REIWA has tracked the compression in average days-on-market, which fell to around eight days at the peak of the 2024-25 selling season — a figure that effectively made professional photography a scheduling problem as much as a cost one. A shoot booked three days out could miss a listing window entirely.
Technology Catches Up, but Slowly
The mechanism that is now forcing change is automated image-matching software, the same class of tool that streaming platforms use for content fingerprinting. Proptech companies operating out of the Perth CBD's Woodside Building technology precinct began pitching duplicate-detection APIs to the major portals in 2024. By early 2026, both realestate.com.au and Domain had integrated some form of image-hash checking into their listing ingestion pipelines, flagging photographs that appear elsewhere in their databases.

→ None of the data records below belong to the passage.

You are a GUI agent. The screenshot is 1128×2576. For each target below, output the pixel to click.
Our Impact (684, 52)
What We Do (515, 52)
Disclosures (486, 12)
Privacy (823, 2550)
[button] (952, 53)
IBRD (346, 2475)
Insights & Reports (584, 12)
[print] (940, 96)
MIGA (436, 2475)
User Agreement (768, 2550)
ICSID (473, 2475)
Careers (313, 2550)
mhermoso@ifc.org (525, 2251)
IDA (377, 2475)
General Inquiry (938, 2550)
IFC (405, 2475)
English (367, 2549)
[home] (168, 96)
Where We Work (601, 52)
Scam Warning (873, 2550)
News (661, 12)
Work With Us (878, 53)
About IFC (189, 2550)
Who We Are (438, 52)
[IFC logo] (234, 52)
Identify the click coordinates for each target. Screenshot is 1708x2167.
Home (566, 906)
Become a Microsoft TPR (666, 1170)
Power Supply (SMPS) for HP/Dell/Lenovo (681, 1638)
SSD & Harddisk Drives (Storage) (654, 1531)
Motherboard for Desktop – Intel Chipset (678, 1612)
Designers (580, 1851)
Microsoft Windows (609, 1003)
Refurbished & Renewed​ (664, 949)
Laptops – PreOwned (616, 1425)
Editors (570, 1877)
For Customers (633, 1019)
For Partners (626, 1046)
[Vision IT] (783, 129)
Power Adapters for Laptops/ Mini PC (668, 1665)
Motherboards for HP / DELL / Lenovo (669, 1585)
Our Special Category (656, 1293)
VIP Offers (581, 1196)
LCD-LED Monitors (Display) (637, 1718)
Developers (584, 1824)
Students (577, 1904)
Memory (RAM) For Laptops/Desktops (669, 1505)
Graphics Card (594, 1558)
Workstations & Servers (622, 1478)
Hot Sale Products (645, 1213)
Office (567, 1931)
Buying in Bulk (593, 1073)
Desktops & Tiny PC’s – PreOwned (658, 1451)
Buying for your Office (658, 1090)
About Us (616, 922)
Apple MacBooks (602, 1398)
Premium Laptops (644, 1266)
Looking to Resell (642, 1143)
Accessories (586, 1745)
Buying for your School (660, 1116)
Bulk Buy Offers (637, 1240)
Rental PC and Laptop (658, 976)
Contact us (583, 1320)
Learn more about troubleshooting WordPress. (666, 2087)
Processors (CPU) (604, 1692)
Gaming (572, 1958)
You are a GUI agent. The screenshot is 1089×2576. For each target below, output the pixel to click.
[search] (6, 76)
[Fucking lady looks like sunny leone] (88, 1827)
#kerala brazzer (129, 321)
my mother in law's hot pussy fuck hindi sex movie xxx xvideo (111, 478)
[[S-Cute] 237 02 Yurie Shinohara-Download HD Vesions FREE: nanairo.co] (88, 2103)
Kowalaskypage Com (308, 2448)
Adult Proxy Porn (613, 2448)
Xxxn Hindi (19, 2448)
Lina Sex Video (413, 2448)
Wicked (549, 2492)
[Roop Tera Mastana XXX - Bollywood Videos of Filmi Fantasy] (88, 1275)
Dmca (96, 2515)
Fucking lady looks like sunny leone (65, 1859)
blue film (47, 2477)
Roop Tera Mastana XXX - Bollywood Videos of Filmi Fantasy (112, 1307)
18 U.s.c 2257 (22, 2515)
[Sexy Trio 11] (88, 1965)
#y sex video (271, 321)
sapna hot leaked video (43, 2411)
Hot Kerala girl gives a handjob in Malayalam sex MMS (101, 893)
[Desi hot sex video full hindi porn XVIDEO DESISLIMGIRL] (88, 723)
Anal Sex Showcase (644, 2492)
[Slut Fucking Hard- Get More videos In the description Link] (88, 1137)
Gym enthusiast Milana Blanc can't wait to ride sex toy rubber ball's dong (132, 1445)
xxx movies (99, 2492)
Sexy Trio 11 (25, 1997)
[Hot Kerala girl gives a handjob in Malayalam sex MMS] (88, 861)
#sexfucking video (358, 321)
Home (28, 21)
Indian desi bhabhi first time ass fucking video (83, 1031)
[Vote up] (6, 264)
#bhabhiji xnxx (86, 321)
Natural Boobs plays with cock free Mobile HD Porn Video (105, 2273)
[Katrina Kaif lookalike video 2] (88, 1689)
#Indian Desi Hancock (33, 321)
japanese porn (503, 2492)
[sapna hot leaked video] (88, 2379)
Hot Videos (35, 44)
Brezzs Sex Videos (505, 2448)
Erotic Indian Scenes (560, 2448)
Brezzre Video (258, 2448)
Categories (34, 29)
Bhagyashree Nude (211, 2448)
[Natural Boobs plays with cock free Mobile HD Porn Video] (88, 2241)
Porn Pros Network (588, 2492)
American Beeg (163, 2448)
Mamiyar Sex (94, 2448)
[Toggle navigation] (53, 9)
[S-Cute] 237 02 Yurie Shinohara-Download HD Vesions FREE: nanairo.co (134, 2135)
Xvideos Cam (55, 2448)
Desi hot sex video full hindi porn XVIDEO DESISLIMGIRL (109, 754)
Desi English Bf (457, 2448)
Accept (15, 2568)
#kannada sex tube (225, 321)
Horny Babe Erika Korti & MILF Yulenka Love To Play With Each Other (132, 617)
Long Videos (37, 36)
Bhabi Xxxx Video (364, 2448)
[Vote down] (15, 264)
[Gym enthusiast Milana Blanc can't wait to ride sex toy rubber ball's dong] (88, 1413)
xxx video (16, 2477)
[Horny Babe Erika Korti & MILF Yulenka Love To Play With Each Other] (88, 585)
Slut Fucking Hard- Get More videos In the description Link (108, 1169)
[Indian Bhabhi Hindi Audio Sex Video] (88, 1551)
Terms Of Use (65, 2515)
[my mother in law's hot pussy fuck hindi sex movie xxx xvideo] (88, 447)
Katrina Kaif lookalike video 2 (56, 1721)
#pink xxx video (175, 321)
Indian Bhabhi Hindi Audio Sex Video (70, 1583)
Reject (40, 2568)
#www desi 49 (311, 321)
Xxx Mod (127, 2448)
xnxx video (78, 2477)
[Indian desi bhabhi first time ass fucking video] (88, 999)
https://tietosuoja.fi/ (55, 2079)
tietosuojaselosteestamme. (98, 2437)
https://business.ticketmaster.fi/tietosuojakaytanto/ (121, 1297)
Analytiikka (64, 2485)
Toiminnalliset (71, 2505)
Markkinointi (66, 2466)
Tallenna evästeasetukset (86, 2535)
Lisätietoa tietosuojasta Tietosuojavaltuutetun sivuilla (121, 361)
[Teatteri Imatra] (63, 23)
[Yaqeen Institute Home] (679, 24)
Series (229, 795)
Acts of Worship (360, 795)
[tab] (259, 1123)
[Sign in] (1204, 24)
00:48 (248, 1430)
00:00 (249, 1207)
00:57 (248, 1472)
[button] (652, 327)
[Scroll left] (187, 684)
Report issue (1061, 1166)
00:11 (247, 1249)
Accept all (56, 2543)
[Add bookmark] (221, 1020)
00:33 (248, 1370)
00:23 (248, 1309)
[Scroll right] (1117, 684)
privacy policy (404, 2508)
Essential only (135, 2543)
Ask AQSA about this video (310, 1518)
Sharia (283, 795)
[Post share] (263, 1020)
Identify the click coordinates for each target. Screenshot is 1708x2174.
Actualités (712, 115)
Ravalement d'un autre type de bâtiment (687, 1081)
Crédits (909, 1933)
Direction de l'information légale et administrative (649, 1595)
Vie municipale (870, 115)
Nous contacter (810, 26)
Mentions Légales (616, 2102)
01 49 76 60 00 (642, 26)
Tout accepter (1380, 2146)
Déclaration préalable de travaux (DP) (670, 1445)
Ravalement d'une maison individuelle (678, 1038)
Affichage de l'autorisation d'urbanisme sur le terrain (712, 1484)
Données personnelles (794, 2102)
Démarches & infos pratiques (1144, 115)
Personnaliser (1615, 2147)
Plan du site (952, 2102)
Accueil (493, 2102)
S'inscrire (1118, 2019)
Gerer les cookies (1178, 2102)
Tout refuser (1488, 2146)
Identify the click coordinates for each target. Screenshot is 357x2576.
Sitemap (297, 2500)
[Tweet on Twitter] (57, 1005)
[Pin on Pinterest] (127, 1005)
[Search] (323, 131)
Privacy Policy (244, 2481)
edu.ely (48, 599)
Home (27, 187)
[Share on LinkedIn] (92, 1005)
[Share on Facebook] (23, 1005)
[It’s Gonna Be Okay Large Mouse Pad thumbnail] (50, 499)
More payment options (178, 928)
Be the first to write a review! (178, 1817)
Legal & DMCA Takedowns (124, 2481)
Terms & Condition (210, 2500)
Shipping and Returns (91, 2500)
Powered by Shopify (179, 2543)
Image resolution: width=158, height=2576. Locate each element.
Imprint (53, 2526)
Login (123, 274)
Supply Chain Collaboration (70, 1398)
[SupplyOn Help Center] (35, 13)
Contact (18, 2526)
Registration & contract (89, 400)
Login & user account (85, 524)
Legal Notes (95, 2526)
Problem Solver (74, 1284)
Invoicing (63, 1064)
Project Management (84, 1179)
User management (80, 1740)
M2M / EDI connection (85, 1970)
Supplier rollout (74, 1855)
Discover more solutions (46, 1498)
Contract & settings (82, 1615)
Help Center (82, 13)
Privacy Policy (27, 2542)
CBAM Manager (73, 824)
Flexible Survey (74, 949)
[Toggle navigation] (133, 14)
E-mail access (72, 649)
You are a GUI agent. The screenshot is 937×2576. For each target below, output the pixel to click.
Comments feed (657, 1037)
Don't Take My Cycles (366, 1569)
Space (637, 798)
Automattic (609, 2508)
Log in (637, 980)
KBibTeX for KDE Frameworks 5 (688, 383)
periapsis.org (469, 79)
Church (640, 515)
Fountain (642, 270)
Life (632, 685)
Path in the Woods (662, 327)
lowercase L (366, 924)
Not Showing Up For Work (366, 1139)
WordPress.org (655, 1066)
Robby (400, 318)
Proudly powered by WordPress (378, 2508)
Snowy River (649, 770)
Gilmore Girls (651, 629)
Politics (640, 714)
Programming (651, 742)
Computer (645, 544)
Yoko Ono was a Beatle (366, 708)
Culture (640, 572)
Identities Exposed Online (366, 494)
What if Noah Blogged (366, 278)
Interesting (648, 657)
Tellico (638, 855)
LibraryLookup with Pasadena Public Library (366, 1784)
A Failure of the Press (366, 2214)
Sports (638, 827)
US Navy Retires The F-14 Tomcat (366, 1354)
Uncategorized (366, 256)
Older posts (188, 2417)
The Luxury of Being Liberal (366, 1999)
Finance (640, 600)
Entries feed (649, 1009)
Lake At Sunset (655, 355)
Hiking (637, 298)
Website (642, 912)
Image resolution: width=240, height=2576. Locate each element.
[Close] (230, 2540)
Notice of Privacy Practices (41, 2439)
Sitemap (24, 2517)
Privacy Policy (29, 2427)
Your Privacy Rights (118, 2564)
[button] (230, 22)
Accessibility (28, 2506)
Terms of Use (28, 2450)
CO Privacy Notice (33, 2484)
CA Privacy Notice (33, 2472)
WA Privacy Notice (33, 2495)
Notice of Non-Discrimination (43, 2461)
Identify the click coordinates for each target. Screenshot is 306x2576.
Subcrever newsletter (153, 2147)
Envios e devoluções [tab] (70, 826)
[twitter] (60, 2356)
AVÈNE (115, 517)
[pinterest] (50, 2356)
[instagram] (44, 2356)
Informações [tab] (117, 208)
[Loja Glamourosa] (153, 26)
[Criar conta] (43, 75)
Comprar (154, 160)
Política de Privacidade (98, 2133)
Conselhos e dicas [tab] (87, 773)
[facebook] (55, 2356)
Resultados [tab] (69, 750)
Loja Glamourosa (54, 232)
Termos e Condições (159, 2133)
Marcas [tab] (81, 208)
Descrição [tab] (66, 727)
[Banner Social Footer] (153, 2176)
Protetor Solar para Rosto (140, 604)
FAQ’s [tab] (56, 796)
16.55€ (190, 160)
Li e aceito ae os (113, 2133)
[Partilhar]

Consumer Protection WA, the state regulator sitting under the Department of Energy, Mines, Industry Regulation and Safety, updated its guidance to property managers in March 2026 to make clear that using photographs that do not represent the actual current condition of a property may constitute misleading conduct under the Australian Consumer Law. The guidance stopped short of announcing prosecutions, but the message reached the major franchise networks.
For buyers right now, the practical advice is straightforward. Request the date the photographs were taken in writing before any offer. Cross-check images using Google Lens or TinEye — free tools that will surface other appearances of the same file online in seconds. If a property is in a Metronet corridor suburb such as Morley or Ellenbrook, where turnover has been especially high, ask the selling agent for a statutory declaration that images represent the property's present condition. It costs nothing to ask and creates a paper trail if you later need to complain to Consumer Protection WA at their Hyatt Centre office on King Street in the CBD.
The regulatory machinery is now moving in the right direction. The listings market is not cleaned up yet, but buyers who know what to look for are no longer entirely without tools.